Meet Entasis Therapeutics, which is staying put in Waltham, MA, with a crew of 21 staffers led by Manos Perros, the new CEO and former AstraZeneca site lead. Perros now plans to grow the group to about 30 by the end of the year, as they get closer to a readout on their Phase II data for the lead antibiotic for gonorrhea and start moving one of a group of preclinical programs toward a Phase I trial.
 
AstraZeneca tipped off FierceBiotech back in February that it had decided to sink $40 million into the new company to complete a spinout that would clip off its early stage anti-infectives effort.

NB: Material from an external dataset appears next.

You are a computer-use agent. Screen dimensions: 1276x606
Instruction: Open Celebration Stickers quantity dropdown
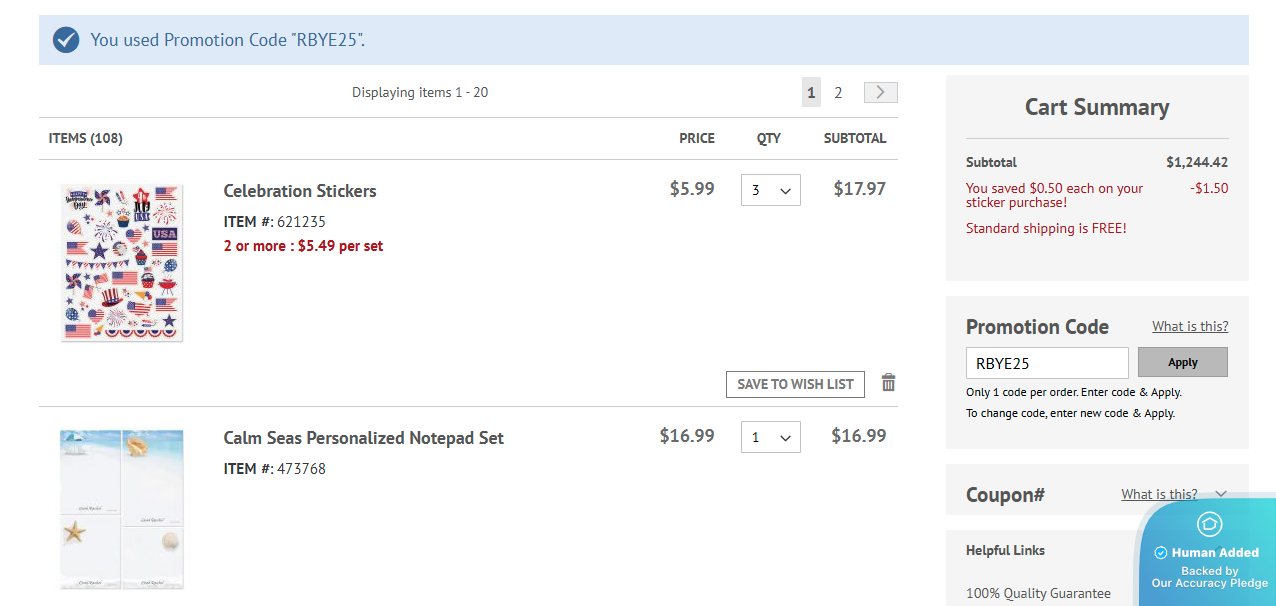pyautogui.click(x=770, y=190)
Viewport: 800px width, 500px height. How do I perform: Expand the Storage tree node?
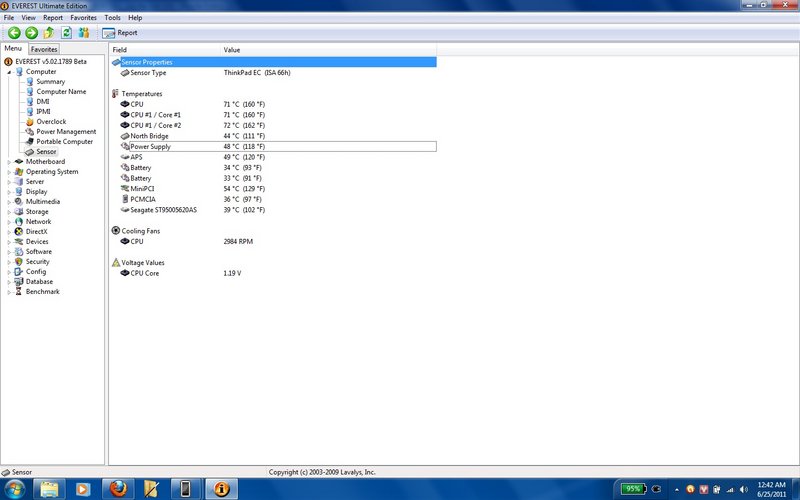(9, 212)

At the beginning of this lengthy shedding process in early 2014, the Waltham group had about 175 staffers, according to some former employees who watched it all play out. Initially, AstraZeneca shopped the group to about every company involved in antibiotics, looking for a deal closer to the outlicensing pact it struck with Eli Lilly on a BACE program for Alzheimer’s. No one stepped forward, though, leaving Soriot to play the role of startup financier to complete the spinout.
 
For Perros and his band of survivors, it’s an exciting new day, completing a shift from a large R&D group in one of the world’s biggest pharma companies to an entrepreneurial, and much smaller, biotech crew with a narrower focus and a simpler R&D agenda.
 
“We have a pipeline of products, we know what must be done and now it’s time to get on with it,” says the newly minted biotech CEO. “I think it’s a really exciting company.”
 
Entasis is going solo during a relatively upbeat time for antibiotics. Encouraged by new development incentives and the rise of drug-resistant infections around the world, Big Pharmas like Roche and Merck have been jumping back into the game after a lengthy absence of major players. And several new biotechs have emerged to fill the niche, looking to advance new products in the clinic.
 
To get going, Entasis (that’s Greek for intensity) brought in a few people with specialized skills, including Michael Fitzgerald as chief financial officer and Chris White as chief business officer. John Mueller, the new vice president for program management and early development, and Ruben Tommasi, the CSO, completed the transition from AstraZeneca with Perros.
 
The fledgling Entasis sets out with plans to explore potential partnerships for its programs, which are focused on Gram-negative bacteria. And they’ll be reaching out to the local venture community and the whole business ecosystem in the greater Boston biotech hub as they grow the company. Over time, they’ll make clear how they’ll develop their antibiotics, as Perros remains “agnostic” about which markets they’ll target.